Records for this task
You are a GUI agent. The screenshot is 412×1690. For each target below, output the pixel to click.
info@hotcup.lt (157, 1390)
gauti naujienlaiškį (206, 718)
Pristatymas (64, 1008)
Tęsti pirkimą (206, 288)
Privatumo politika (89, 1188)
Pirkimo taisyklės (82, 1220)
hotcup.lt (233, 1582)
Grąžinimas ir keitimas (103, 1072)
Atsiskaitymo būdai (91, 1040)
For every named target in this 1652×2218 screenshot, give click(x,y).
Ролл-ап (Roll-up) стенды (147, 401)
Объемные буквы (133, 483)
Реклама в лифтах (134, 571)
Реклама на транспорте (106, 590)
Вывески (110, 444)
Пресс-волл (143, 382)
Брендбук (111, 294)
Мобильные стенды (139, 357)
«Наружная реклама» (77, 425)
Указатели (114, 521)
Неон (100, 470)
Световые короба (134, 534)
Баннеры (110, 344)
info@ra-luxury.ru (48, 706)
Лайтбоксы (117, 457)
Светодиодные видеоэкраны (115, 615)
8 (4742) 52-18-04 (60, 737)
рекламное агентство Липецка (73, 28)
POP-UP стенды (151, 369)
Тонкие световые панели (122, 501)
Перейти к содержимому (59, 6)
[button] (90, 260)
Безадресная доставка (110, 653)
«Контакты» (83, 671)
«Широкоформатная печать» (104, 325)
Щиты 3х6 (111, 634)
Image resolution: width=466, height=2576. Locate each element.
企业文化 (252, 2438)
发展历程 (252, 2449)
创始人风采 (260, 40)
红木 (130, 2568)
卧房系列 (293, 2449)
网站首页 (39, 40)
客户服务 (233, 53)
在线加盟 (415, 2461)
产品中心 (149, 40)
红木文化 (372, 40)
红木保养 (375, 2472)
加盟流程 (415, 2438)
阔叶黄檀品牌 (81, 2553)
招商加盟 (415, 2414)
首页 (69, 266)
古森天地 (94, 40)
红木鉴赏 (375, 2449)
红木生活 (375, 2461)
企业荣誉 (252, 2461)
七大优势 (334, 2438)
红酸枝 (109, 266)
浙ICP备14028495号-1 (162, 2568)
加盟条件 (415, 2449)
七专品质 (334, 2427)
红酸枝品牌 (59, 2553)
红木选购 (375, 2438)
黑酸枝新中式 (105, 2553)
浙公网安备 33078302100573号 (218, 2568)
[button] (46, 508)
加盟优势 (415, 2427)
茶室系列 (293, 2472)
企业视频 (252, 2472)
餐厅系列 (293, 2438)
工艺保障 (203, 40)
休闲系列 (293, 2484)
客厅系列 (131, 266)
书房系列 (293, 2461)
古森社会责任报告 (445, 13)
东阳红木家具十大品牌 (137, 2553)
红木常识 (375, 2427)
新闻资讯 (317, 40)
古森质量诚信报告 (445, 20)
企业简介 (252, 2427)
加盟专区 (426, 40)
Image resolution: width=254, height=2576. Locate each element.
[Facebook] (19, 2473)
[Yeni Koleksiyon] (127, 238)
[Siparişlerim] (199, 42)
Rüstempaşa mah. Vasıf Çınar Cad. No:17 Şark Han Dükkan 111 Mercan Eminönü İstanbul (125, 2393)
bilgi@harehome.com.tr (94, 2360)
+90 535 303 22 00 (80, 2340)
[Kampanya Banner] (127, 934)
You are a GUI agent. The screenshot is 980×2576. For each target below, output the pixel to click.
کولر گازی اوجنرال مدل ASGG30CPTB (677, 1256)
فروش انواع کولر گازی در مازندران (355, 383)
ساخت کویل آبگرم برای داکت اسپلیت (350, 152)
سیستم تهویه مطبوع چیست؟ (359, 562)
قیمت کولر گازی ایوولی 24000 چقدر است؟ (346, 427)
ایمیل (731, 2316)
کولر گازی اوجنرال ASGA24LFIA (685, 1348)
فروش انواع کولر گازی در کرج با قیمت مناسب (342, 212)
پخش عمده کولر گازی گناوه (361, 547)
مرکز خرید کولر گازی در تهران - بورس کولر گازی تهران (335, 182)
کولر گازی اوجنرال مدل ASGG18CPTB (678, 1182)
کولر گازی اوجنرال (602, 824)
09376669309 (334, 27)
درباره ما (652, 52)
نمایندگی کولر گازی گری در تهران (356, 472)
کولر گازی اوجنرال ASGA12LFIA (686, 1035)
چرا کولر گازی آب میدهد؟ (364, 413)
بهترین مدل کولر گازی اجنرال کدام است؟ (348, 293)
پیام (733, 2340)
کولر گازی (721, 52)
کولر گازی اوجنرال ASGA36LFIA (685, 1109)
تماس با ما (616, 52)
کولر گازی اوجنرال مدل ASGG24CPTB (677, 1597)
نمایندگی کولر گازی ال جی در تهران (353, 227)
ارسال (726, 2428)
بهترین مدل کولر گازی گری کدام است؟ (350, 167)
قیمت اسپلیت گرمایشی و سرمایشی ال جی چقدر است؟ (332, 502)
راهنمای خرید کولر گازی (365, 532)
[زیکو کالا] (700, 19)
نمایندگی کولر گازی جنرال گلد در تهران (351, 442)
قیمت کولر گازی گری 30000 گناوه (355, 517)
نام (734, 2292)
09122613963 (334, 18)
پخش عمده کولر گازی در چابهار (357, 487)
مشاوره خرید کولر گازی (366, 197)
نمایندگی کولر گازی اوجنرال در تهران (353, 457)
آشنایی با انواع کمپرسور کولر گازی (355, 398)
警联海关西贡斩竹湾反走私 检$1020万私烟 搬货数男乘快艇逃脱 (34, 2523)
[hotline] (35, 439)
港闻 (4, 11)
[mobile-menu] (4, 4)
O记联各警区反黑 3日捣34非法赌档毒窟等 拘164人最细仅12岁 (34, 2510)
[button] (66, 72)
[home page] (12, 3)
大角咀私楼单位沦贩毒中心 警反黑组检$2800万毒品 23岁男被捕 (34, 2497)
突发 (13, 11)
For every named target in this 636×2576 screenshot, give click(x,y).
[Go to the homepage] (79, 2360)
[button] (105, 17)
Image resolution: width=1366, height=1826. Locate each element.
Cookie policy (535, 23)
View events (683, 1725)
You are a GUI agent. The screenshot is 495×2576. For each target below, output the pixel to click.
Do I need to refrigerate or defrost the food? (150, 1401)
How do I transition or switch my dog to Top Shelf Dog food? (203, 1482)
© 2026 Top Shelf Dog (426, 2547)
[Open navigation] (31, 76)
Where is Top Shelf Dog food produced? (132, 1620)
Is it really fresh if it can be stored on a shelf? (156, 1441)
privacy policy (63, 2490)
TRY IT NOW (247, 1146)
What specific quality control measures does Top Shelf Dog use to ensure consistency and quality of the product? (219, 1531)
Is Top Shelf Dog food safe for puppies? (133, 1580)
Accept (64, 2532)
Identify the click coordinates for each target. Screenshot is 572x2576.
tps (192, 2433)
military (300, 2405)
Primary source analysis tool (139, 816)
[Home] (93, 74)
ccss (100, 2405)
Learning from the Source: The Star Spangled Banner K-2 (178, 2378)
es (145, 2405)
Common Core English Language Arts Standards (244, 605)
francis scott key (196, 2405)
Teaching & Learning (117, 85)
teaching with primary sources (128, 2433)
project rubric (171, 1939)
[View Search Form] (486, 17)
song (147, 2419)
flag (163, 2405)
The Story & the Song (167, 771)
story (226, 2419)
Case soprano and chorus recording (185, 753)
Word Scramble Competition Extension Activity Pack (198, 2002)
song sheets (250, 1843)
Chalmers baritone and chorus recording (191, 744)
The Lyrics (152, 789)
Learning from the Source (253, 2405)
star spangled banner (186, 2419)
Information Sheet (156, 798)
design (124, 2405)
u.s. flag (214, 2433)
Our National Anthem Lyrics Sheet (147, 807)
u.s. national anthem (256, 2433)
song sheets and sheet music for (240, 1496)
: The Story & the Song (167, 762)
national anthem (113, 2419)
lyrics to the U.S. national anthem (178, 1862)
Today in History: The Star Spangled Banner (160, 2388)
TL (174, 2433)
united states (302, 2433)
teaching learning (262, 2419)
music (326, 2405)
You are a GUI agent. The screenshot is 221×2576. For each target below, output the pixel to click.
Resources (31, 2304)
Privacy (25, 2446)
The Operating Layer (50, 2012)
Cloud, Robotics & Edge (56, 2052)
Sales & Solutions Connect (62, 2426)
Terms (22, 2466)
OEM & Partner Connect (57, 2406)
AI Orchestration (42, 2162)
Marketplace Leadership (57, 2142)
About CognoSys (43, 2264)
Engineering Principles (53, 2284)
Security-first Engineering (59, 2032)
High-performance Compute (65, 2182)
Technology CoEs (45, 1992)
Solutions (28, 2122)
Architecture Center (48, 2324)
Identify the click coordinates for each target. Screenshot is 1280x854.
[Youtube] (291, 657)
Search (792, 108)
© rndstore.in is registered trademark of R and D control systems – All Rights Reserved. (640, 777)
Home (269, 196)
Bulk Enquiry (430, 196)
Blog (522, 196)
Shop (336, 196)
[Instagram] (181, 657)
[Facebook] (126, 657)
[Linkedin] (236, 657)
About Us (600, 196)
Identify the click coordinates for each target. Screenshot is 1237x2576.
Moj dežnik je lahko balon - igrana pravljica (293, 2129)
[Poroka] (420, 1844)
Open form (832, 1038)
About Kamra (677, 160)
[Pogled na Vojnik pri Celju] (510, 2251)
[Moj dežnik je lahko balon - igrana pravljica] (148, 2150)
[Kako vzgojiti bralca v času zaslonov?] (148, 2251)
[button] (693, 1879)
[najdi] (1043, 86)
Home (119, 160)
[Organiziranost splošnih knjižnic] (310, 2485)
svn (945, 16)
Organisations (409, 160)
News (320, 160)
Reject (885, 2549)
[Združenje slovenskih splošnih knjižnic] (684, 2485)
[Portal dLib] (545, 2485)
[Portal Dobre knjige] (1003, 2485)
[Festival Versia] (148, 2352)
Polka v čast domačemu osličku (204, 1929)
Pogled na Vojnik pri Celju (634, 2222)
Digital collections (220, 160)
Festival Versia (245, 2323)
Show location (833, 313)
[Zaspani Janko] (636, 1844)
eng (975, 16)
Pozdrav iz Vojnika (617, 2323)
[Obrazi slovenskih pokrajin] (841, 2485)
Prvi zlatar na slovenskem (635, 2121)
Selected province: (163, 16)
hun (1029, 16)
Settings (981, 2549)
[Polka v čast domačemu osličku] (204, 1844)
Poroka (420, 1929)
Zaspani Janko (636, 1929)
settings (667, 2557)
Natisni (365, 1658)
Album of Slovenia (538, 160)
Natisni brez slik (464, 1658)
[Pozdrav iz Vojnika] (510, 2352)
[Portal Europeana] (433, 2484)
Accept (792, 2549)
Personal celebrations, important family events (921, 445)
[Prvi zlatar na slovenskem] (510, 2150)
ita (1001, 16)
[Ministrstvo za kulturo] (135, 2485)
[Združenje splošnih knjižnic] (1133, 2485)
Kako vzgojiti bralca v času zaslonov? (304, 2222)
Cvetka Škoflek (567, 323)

Requirement
Check each line above for the string "control" and show the ones that have it.

Task output
What specific quality control measures does Top Shelf Dog use to ensure consistency and quality of the product? (219, 1531)
© rndstore.in is registered trademark of R and D control systems – All Rights Reserved. (640, 777)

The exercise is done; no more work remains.